Le toutou avait échappé à la vigilance de son maître, Thomas P., un Grassois de 26 ans qui nettoyait son arme, fourreau déjà sur l’épaule et cartouchière à la taille, à l’abri d’une cave donnant sur la rue. Il attendait son frère pour partir traquer le sanglier.

"Dégagez ou je vais vous buter!"

Mais découvrant la scène, c’est à un autre "gibier" auquel il s’en prend, pointant son calibre 12 sur le maître du molosse qui tente de repousser du pied le chien de chasse téméraire. Alliant le geste à la parole il hurle "Dégagez ou je vais vous buter!"

 

Comparaissant il y a quelques jours devant le tribunal judiciaire de Grasse il conteste les faits, prétendant "n’avoir eu à l’épaule qu’un fourreau vide".

En perquisitionnant son domicile, les enquêteurs ont découvert de nombreuses armes non déclarées de son défunt père, 17 pochons et 16 grammes de cannabis avec lequel "je me confectionne un thé". Potion amère qui depuis, oblige les victimes, présentes à l’audience, à faire un détour de peur de se retrouver face à leur agresseur.

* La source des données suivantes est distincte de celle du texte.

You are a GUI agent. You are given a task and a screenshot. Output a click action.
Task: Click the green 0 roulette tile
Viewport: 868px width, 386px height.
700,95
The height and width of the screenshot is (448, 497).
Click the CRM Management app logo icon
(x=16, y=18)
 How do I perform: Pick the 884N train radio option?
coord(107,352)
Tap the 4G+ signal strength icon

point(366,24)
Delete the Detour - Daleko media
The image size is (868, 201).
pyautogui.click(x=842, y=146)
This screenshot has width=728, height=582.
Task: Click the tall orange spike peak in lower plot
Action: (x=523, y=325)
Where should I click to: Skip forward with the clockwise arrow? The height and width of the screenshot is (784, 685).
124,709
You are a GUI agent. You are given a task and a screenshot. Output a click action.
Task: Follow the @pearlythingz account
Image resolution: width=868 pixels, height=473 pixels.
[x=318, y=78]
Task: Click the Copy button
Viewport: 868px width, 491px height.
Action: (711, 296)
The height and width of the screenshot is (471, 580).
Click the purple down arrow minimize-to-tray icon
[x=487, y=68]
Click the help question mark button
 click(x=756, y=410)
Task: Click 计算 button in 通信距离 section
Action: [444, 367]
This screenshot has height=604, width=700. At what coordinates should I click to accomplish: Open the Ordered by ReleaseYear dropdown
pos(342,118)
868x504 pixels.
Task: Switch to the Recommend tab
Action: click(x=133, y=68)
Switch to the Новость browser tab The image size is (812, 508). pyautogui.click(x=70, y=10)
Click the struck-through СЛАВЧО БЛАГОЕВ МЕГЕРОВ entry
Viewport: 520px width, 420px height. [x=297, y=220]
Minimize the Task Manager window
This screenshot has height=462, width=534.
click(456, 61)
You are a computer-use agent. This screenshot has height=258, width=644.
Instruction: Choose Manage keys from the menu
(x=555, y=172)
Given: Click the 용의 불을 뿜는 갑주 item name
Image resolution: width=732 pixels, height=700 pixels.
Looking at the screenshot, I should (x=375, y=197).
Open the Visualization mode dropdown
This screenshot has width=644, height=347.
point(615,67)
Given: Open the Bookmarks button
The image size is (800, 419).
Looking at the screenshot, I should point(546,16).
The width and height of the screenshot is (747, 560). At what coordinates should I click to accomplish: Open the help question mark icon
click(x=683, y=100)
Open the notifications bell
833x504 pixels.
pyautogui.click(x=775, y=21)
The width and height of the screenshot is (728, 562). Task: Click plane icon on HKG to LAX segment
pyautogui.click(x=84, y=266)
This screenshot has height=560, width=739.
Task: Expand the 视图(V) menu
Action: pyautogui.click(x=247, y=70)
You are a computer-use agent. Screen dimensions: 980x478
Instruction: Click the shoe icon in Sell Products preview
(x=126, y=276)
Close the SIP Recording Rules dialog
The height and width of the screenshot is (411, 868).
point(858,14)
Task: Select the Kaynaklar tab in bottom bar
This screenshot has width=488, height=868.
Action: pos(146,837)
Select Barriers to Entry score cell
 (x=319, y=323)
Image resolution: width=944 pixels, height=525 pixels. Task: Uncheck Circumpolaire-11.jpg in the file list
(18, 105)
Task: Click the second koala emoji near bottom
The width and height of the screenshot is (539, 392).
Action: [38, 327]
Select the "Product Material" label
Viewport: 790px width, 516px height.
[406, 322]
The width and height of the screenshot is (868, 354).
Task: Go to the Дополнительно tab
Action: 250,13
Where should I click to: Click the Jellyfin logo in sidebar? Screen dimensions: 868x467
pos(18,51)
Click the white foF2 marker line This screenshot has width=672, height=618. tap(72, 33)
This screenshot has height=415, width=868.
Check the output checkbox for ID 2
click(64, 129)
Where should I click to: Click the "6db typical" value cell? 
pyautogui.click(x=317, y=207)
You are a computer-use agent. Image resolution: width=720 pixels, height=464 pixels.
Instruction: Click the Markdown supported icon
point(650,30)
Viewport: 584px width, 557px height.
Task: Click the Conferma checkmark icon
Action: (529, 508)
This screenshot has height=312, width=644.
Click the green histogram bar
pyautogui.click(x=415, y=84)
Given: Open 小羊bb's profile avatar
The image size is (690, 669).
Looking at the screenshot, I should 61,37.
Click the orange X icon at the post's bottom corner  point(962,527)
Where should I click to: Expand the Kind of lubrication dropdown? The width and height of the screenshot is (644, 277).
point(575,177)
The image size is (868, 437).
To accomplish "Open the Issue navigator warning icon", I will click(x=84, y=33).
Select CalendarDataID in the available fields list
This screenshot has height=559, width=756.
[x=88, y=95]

"La parole de l’un contre celle de l’autre"

Le procureur de la République rappelle les trois mentions du prévenu à son casier judiciaire, notamment pour menace de crime, et la difficulté "qu’il présente à intégrer la notion de menace", évoquée par la partie civile.

À la défense, son avocat avoue que son client "a le verbe haut, mais aussi que c’est la parole de l’un contre la parole de l’autre".

Le tribunal condamnera Thomas P. à 18 mois de prison avec sursis probatoire pendant deux ans, interdiction de posséder une arme pendant 5 ans ainsi que la suspension pendant la même période de son permis de chasse.